Biomechanical benefit of combined nail and plate fixation for treatment of osteoporotic comminuted distal femoral fractures
Osteosynthesis of native or periprosthetic comminuted distal femoral fractures using either a lateral locking plate or a retrograde intramedullary nail alone is considered to allow for early protected weight bearing only, especially in case of osteoporosis. Combining the two techniques may offer a stronger well-balanced fixation construct providing sufficient stability under full weight bearing. The rationale behind this implementation assumes a more balanced load sharing between bone and implants. Moreover, distal interlinking of the nail and plate could potentially result in even smoother transition of forces and moments and superior stability under immediate full weight bearing.
The project goals were to evaluate (1) the potential benefit of combined lateral plating and retrograde intramedullary nailing, and (2) the added primary stability via distal interlocking of the two implants with a single screw, in comminuted distal femoral fractures by means of finite element analysis, considering the nail fixation as baseline.
Materials and Methods
A finite element model was generated from the computed tomographic (CT) scan of a left intact osteoporotic distal femur from a 64-year-old woman donor weighing 57 kg. A transverse osteotomy with a 40 mm gap was cut 45 mm proximally to the distal end of the femur to mimic an AO/OTA 33-A33 fracture. A fixation with an 11 mm non-reamed retrograde intramedullary femoral nail (Expert R/AFN Retrograde/Antegrade Femoral Nail) and a proximally truncated lateral variable-angle (VA) condylar locking plate (VA-LCP Condylar Plate 4.5/5.0) was simulated using computer-aided design (CAD) models of both implants (Fig 1).
The nail was bicortically locked in the distal fragment occupying its two most distal screw holes, and proximally with two anteroposterior screws. The plate was applied by occupying its three most distal VA locking holes for monocortical fixation of the distal fragment and inserting three bicortical VA locking screws in the shaft adjacent to the osteotomy. The two implants were positioned so that they could be interlinked with one common distal lateromedial (LM) screw.
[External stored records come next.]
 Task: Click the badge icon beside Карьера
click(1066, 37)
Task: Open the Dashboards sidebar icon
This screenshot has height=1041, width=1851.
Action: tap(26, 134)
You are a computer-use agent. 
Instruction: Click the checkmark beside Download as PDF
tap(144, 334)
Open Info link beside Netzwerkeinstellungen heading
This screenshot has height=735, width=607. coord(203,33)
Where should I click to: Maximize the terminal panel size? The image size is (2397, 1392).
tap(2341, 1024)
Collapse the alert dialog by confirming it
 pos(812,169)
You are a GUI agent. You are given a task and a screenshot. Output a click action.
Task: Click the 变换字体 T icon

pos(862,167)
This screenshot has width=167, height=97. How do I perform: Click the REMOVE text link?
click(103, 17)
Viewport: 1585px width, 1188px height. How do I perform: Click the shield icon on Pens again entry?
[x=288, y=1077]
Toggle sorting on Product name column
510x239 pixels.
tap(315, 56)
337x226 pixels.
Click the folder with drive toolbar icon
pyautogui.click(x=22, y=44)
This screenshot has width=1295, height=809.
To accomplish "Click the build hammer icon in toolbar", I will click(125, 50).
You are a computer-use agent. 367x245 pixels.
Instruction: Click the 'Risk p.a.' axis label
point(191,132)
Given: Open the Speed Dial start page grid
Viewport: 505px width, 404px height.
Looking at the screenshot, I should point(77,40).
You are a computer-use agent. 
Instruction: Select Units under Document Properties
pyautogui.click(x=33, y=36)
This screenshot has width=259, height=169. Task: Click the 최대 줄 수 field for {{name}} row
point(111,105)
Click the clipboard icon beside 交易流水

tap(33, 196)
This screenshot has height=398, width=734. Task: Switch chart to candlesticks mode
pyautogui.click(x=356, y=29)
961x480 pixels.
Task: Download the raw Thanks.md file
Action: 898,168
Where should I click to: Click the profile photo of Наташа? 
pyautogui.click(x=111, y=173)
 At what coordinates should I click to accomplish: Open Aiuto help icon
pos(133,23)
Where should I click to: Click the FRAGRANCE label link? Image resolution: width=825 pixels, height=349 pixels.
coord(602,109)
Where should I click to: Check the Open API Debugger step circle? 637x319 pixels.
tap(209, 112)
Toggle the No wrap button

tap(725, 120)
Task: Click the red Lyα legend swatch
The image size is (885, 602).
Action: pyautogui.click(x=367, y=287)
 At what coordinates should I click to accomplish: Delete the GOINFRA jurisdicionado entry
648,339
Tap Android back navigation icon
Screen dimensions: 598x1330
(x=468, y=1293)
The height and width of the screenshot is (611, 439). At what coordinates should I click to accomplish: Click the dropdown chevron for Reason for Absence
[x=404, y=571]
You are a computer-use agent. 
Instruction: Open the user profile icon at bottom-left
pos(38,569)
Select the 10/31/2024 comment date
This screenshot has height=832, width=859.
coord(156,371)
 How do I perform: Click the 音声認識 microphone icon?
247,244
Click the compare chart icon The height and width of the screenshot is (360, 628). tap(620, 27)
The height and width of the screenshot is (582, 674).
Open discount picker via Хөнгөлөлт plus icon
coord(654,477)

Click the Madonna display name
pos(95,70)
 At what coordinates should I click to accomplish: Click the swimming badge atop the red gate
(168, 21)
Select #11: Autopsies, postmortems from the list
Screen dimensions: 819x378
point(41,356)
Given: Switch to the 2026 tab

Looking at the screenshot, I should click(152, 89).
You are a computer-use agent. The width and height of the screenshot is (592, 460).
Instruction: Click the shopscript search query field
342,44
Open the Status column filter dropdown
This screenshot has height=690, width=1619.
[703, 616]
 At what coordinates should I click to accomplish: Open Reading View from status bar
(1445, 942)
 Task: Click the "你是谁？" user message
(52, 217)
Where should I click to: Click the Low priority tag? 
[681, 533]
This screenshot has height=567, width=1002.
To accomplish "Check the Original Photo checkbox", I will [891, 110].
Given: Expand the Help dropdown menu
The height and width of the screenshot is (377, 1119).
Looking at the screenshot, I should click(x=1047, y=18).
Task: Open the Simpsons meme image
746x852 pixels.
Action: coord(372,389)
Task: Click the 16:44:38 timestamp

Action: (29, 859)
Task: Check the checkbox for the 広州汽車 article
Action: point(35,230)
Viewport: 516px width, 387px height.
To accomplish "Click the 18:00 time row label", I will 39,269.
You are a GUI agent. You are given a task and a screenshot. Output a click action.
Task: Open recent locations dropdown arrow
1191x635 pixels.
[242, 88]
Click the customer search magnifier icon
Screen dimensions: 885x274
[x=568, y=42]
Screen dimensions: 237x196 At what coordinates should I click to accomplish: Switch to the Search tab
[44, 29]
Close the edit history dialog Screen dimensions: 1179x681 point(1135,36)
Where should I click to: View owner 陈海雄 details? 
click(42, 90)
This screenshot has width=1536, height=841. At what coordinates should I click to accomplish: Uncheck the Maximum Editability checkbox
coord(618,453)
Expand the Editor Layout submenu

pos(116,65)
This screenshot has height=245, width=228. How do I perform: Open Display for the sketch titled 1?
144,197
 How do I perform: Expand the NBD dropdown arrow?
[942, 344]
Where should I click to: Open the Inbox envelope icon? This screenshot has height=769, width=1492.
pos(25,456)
Three different fixation configurations were simulated using (1) intramedullary nail only, (2) intramedullary nail and lateral plate without interlinking (the distal LM screw was only connected to the nail, but not to the plate), and (3) intramedullary nail and lateral plate, interlinked with the distal LM screw.
All materials were simulated as linear elastic. The Young's moduli of the bone elements were scaled according to the underlying local volumetric bone mineral density measured from the CT scan. All screws were modeled without threads bonded at the bone-screw and nail/plate-screw interfaces. Contact with friction was set between the nail and bone.
The distal femoral joint surface was loaded with 570 N, split over the lateral and medial condyles at a ratio of 20–80% to simulate a physiologically relevant full weight bearing situation with worst case scenario. The forces were directed toward the femoral head center with both condyle surfaces loaded according to a Gaussian distribution (Fig 2). The displacement of the femoral head was fully constrained, whereas the central point between the condyles was constrained in the transverse plane but free to move longitudinally. Primary stability of all three fixation configurations was evaluated by calculating the magnitude of the interfragmentary movement at the medial aspect of the fracture gap.
Combining retrograde intramedullary nail and lateral plate fixation without interlinking could increase primary stability by 39%, whereas interlinking the two implants with a single distal LM screw provides 57% increase in stability compared with nailing alone.
From a clinical perspective, combined nail and plate fixation could be biomechanically beneficial for treatment of native or periprosthetic osteoporotic comminuted distal femoral fractures with desired immediate full weight bearing. Further in vivo corroboration is needed to utilize this implant combination in the clinical practice.